Task description
Quote every sentence in the interview transcript below that contains the word "abortion" or "abortions."

Provided passage
☆ ☆ ☆ ☆ ☆ ☆ ☆

You know, they're like, I want everyone to vote Republican or I want everyone to be religious. And I want everybody to see that, you know, the religious way is the way of it. I didn't have an agenda and I really thought we shouldn't push an agenda on this. We should just expose what this law really means and leave it up to good Americans to be horrified.

And and and that's sort of my general approach in journalism is just to try to sort of unpack what's actually going on and just trust reasonable people to understand that. And, you know, a lot of people reach out to me and they're Democrats and they they agree. They feel like they can't speak up. But when you when you let them know what's actually in the law, I mean, come on, they don't believe in women's rights, you know?

What has the response been to your reporting and writing about Planned Parenthood and their interest in the trans cash cow kind of, you know, ongoing medicalization of treatment and that type of thing?

So, you know, a lot of people wanted to like use it to bash Planned Parenthood because they thought, oh, I hate Planned Parenthood. Look, they're evil. And I didn't have that agenda. I didn't have that agenda because I just don't have an overarching desire to advance conservatism, to advance my own values, to advance. I really just wanted to let people know what was going on at Planned Parenthood because, you know, this whole.

The fixation on abortion by both sides has really deformed a lot of our ability to talk. And I just thought, you know, do people even realize girls aren't getting pregnant? They're not having abortions. I mean, the abortion rates have plummeted.

That's not that's not the thing to worry about in a way. It doesn't mean, you know, you should give up all your feelings on abortion one way or the other. But I just mean that I thought people ought to know. And and I have to tell you that on the left, the amount of love.

The lying and covering up that's going on is astounding. I mean, I have been hung up on by local Congress people here in California when I call up and I ask, you know, listen, I know we're opening all these clinics, these public school clinic health clinics run by Planned Parenthood now across Los Angeles County. Are you going to be offering testosterone? They hang up on me.

☆ ☆ ☆ ☆ ☆ ☆ ☆

Supplied records

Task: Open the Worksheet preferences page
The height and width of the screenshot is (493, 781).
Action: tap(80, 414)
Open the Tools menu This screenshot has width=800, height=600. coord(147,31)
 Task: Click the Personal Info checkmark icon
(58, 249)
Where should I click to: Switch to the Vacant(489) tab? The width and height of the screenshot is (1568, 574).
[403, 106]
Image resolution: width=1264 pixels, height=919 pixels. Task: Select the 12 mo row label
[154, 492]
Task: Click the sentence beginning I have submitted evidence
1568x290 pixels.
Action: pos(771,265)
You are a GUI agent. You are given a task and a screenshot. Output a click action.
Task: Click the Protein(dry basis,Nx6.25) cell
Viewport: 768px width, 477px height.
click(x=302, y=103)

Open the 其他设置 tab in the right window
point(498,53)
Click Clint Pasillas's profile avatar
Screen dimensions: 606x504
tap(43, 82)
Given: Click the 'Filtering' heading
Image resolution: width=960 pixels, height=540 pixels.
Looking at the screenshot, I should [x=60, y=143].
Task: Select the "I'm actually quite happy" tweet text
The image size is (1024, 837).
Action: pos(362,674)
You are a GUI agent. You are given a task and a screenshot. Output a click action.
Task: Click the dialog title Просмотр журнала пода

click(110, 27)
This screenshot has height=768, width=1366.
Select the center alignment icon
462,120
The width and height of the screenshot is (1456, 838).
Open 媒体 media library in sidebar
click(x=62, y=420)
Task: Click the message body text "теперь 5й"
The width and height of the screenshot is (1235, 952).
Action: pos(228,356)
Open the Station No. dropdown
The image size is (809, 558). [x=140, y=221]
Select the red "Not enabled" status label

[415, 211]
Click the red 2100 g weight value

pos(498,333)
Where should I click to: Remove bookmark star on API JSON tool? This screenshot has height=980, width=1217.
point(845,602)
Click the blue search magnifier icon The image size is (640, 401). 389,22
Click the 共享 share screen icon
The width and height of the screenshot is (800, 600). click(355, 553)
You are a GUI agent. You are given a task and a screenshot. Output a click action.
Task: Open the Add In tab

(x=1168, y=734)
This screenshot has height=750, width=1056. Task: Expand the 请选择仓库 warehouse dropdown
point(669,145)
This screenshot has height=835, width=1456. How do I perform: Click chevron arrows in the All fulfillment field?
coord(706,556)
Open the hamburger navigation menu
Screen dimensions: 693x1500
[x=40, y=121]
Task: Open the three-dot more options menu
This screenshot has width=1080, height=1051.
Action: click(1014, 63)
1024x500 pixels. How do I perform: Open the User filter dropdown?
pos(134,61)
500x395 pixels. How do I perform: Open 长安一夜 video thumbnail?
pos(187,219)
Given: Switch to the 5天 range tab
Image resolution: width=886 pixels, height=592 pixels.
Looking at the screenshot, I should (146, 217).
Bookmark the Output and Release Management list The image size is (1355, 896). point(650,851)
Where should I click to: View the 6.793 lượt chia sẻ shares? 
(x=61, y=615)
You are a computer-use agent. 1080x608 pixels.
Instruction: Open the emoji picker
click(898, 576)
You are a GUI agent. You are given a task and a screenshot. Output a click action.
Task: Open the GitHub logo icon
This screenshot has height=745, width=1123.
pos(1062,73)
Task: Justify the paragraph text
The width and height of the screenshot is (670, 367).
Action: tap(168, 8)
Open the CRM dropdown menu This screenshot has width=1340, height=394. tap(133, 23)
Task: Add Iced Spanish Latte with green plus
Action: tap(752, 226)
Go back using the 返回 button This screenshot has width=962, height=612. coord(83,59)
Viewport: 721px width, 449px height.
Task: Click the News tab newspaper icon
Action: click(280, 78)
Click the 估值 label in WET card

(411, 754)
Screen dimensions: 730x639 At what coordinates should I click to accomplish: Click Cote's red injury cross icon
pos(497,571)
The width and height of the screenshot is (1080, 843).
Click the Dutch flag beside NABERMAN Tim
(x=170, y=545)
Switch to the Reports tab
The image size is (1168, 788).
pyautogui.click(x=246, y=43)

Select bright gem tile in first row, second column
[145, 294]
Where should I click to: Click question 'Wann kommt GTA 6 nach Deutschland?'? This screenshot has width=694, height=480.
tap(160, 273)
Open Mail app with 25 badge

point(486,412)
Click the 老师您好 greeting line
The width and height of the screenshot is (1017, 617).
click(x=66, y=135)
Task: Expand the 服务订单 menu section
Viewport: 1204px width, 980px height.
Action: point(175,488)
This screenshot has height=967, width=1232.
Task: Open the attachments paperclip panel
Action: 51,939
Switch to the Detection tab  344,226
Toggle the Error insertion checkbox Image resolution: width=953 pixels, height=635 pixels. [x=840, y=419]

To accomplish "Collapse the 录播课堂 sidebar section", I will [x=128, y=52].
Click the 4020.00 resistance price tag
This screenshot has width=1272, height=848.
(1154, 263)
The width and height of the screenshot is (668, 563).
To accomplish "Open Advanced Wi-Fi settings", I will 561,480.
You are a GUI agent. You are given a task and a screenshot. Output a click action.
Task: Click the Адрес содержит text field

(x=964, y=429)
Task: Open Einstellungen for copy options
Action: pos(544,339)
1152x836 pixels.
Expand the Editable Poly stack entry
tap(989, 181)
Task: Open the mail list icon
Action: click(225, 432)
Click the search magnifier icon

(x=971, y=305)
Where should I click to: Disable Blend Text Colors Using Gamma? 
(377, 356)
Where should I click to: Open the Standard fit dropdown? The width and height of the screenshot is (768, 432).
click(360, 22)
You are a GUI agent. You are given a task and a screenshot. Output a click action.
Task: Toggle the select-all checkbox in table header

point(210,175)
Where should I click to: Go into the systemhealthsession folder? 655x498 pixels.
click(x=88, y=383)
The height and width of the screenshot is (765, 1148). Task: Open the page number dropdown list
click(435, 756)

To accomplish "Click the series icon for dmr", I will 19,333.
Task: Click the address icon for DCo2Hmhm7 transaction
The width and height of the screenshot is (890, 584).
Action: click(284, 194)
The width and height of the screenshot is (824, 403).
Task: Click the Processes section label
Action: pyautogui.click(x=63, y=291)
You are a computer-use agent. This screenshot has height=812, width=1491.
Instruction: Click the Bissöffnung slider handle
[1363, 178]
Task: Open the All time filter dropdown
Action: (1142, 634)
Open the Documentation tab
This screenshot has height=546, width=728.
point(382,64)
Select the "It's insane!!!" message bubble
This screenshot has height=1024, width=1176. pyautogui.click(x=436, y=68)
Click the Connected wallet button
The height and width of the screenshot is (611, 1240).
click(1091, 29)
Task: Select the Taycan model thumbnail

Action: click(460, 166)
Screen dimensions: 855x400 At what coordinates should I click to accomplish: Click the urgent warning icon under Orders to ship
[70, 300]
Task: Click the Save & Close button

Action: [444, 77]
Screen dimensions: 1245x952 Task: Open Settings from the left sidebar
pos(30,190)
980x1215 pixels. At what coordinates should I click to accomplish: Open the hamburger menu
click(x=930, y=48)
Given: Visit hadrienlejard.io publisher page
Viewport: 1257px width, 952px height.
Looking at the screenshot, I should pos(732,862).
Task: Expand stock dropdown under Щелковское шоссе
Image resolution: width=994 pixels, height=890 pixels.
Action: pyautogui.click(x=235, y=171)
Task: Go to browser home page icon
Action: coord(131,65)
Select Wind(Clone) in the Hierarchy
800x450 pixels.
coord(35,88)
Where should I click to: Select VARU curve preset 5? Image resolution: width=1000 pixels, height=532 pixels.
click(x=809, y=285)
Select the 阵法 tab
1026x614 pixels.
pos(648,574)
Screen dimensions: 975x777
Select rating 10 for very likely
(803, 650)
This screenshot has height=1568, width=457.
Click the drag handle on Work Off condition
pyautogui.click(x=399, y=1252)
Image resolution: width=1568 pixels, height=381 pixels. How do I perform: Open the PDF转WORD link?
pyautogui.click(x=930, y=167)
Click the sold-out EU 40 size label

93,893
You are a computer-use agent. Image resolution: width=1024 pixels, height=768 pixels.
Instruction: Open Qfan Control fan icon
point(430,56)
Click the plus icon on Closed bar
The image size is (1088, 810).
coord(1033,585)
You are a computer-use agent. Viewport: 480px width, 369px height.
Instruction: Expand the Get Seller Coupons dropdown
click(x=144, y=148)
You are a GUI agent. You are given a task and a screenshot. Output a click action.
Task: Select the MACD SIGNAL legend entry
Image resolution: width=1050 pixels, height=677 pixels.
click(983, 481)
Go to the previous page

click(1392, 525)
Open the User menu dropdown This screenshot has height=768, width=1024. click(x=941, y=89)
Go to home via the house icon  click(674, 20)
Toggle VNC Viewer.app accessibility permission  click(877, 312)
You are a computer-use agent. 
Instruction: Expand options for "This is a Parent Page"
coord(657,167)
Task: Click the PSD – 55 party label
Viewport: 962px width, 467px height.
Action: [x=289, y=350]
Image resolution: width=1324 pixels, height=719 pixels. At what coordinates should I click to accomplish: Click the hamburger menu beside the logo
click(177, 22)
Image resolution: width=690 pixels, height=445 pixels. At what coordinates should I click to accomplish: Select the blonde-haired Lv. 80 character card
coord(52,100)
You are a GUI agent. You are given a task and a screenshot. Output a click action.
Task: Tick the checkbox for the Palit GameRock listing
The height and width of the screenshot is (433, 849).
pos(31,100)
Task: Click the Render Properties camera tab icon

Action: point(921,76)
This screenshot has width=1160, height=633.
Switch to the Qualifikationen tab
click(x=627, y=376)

☆ ☆ ☆ ☆ ☆ ☆ ☆

Task answer
1. "The fixation on abortion by both sides has really deformed a lot of our ability to talk."
2. "They're not having abortions."
3. "I mean, the abortion rates have plummeted."
4. "It doesn't mean, you know, you should give up all your feelings on abortion one way or the other."